++++ Material provided ++++

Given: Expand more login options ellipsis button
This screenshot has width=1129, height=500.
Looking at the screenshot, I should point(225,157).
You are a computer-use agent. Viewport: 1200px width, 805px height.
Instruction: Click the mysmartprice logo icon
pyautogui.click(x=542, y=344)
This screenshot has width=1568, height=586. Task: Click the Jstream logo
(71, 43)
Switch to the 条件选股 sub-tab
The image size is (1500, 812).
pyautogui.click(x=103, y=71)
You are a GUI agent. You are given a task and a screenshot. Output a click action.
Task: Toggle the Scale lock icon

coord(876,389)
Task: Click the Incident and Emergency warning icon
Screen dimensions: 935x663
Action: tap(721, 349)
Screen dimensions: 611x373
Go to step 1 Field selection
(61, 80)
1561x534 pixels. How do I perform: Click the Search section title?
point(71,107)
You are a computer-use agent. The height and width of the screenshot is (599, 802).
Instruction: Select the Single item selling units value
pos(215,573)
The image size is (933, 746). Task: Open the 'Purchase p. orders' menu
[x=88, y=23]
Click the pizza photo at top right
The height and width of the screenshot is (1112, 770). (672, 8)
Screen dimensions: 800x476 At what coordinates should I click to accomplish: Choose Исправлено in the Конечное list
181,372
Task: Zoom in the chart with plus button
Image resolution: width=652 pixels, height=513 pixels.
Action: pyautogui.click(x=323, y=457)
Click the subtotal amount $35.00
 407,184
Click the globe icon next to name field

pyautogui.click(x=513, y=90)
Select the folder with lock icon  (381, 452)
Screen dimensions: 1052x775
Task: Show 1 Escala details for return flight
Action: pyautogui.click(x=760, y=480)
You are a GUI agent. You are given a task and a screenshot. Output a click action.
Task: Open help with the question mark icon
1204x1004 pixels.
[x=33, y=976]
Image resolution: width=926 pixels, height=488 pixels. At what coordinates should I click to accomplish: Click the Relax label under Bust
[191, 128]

++++

--- Your assignment ---
Each line of the entries above that contains "agent" is to be copied.

--- Result ---
You are a computer-use agent. Viewport: 1200px width, 805px height.
You are a GUI agent. You are given a task and a screenshot. Output a click action.
You are a computer-use agent. The height and width of the screenshot is (599, 802).
You are a GUI agent. You are given a task and a screenshot. Output a click action.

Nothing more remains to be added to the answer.